Figure 3. EGFR transcriptionally represses the active DNA demethylase TET1 (See also Figure S2).

(A and B) HCC827/Del cells were treated with gefitinib (0.1 μM) for 48 h and then washed out. DMSO-treated samples, gefitinib-treated samples, and samples harvested 24 and 48 h after washout of gefitinib were collected. (A) Samples were analyzed for the indicated proteins via immunoblot analyses (Left), or for the transcripts of the indicated TSGs via RT-qPCR (Right). (B) DNA methylation of the CpG islands in the promoters for indicated TSGs were analyzed via Me-DIP analyses.
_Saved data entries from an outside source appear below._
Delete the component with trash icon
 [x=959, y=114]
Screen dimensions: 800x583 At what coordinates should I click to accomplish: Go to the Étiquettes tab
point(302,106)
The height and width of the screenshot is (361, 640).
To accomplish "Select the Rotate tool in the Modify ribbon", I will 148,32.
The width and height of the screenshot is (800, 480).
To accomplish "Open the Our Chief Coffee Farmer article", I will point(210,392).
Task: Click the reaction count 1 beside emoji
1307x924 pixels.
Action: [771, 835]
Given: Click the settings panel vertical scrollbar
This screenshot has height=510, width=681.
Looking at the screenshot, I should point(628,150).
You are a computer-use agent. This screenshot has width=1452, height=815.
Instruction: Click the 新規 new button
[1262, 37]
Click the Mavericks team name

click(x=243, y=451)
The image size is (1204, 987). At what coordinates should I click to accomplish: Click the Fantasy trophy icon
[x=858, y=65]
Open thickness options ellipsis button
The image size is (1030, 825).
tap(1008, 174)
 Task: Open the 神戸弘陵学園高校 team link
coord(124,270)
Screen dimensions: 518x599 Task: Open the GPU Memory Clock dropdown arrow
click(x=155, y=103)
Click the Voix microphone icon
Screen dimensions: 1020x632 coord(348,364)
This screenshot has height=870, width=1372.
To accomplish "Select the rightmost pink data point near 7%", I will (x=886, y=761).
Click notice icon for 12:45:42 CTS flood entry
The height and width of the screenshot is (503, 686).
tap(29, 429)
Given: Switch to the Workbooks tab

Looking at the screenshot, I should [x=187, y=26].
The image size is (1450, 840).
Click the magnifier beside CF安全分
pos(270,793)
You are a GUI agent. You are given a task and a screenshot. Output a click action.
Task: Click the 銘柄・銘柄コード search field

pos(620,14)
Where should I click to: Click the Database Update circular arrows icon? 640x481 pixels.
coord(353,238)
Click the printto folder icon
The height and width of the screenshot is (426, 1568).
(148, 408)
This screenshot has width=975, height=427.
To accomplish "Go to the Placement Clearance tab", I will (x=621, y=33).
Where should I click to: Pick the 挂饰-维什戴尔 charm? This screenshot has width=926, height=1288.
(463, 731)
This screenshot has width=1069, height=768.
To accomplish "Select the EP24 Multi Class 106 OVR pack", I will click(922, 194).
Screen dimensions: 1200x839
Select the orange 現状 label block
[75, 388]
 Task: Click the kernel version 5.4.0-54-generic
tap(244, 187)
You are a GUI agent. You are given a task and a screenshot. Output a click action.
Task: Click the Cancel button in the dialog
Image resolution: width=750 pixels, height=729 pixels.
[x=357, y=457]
The percent of CpG island DNA methylation for HCC827/Del cells under the indicated conditions relative to that of DMSO-treated cells is shown. (C) HCC827/Del cells were treated with aphidicolin (5 μM) and gefitinib (0.1 μM) for 48 h, and the expression levels of the indicated TSGs were analyzed via RT-qPCR. Relative mRNA expression levels for the indicated TSGs in drug-treated cells were compared with those in DMSO-treated cells. (D) The indicated EGFR-mutant lung cancer cell lines were treated with afatinib, and the expression of TET1 mRNA was measured via RT-qPCR. Gene expression was normalized with respect to GAPDH mRNA expression. (E) The indicated EGFR-mutant lung cancer cell lines were treated with afatinib, and the expression levels of TET1 and other indicated proteins were measured via immunoblot analyses. GAPDH expression was used as a loading control. (F) The indicated lung cancer cell lines were analyzed for TET1 expression via RT-qPCR. TET1 expression in lung cancer cell lines relative to that of MRC5 cells is shown. *p < 0.05.